Image: Getty Images / Heidi Gutman

Long before the creamy décolletage and the seductive spoon swirling, the licking, tasting and winking cookery shows, and long before the squalid horror of her then-husband Charles Saatchi throttling her in a restaurant, Nigella Lawson wrote one of the greatest cookery books ever. How To Eat was published 20 years ago, and in a sea of glycerine -sprayed, sumptuously photographed, coming-off-Nouvelle Cuisine food, it was an unusual book.

At 500 pages, and without illustrations, it was a risk for the publishers but Lawson had built a following as a food columnist for Vogue. It wasn’t so much the recipes that arrested, it was her prose - seemingly tossed-off but wise and inviting, and most of all, reassuring.

'How to Eat: The Pleasures and Principles of Good Food' by Nigella Lawson.
'How to Eat: The Pleasures and Principles of Good Food' by Nigella Lawson.
Image: Supplied

“I don’t believe you can ever really cook unless you love eating,” she said.
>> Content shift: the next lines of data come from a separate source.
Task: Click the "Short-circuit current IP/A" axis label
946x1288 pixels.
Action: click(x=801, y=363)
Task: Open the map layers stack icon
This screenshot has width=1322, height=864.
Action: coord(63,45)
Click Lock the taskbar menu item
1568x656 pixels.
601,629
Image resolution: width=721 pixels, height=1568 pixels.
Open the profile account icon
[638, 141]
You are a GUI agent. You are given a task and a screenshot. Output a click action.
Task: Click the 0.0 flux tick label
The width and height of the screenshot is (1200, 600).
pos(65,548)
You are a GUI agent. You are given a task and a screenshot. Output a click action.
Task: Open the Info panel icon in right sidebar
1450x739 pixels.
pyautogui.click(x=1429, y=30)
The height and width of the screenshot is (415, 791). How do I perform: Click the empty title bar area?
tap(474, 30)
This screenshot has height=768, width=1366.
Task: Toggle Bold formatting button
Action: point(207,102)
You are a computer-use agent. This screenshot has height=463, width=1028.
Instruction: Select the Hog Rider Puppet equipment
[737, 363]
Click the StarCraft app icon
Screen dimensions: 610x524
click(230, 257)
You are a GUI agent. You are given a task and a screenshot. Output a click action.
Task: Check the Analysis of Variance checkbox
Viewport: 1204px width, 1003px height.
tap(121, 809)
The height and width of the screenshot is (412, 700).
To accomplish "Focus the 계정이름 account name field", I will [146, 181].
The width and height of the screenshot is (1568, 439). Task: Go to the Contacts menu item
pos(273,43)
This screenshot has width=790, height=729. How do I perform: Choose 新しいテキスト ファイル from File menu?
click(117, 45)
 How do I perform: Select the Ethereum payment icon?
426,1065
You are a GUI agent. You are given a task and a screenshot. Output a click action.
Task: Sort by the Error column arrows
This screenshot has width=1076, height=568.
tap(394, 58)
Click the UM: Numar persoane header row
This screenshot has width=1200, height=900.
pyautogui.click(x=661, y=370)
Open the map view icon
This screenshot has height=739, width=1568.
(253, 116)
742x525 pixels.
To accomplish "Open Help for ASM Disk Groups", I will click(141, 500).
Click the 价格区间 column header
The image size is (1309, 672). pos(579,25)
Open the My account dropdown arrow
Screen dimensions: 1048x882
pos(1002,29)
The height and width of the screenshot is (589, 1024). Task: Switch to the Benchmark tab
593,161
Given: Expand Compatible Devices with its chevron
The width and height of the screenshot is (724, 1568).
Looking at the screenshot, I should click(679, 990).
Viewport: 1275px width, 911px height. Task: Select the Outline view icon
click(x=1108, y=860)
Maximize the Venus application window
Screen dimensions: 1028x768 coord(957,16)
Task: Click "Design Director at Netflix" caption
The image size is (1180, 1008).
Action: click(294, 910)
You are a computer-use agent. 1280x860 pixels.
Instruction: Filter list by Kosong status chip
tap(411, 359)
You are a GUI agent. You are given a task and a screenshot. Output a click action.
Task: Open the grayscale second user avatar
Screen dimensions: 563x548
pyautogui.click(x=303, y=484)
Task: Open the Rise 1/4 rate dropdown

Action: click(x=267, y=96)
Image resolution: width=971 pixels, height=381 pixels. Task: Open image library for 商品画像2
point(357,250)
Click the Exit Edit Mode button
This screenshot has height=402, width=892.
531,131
She was greedy and gorgeous. The book took off and she has rightfully become a goddess. The irony, though, was at the time her first husband, the brilliant journalist and columnist John Diamond, couldn’t eat her food because he was dying of throat cancer.

This month, as she celebrated the 20-year anniversary, she shared a photo of herself and Diamond at the launch party, saying: “Looking at this photo makes me happy but also very sad. I wish I could be in John’s arms now.”

To mark the anniversary, Vintage Classics has republished How To Eat: The Pleasures and Principles of Good Food.